*** Recensione
“L’egoismo è inutile – Elogio della gentilezza” di George Saunders
di Daniela Marras
Recentissima, del mese di aprile 2014, è l’edizione italiana del libro “L’egoismo è inutile – Elogio della gentilezza” di George Saunders.
Si tratta di un agile volumetto che l’autore dedica alla memoria dei suoi nonni e che riporta un discorso tenuto da Saunders ai laureandi della Syracuse University l’11 maggio 2013 (discorso il cui titolo è lo stesso dell’intera opera nella versione italiana); riporta altresì un breve saggio, “L’uomo col megafono”, originariamente pubblicato in Italia nel 2009 sempre dalla casa editrice minimum fax col titolo “Il megafono spento. Cronache da un mondo troppo rumoroso” e, infine, un’intervista all’autore.
Dopo l’indice, seguono i “Titoli di coda”, due simpatiche paginette in cui sono riportati nomi e cognomi di chi, a vario titolo (compresi i correttori di bozze), ha collaborato alla realizzazione del libro di cui si tratta.
******
*** Materiale disponibile
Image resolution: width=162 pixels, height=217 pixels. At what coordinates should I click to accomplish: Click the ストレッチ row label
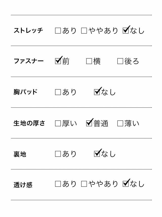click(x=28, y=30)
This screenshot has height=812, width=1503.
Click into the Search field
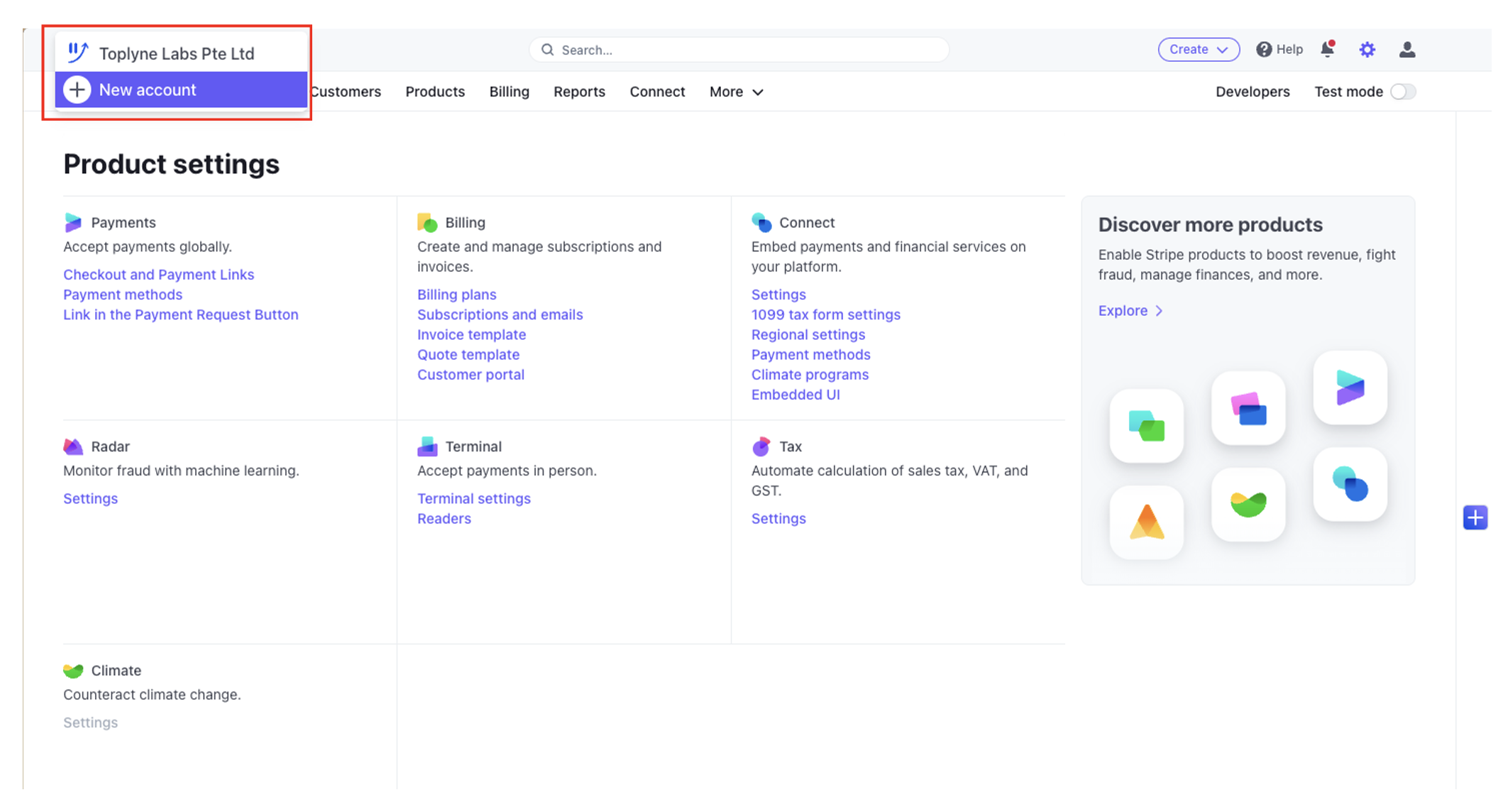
******
_Attività da svolgere_
• 1. Trasforma in un elenco puntato il paragrafo della recensione che comincia con "Si tratta di un agile volumetto", mantenendone le informazioni principali.
• 2. Trascrivi fedelmente dalla recensione tutto il tratto che va da "Dopo l’indice, seguono" fino a "cui si tratta.".
Basati soltanto sulla recensione, senza ricorrere al materiale.

_Soluzioni degli esercizi_
• 1.
- Volumetto che l'autore dedica alla memoria dei suoi nonni.
- Riporta il discorso tenuto da Saunders ai laureandi della Syracuse University l'11 maggio 2013, il cui titolo coincide con quello dell'intera opera nella versione italiana.
- Riporta il breve saggio "L'uomo col megafono", pubblicato in Italia nel 2009 da minimum fax con il titolo "Il megafono spento. Cronache da un mondo troppo rumoroso".
- Si conclude con un'intervista all'autore.

• 2.
Dopo l’indice, seguono i “Titoli di coda”, due simpatiche paginette in cui sono riportati nomi e cognomi di chi, a vario titolo (compresi i correttori di bozze), ha collaborato alla realizzazione del libro di cui si tratta.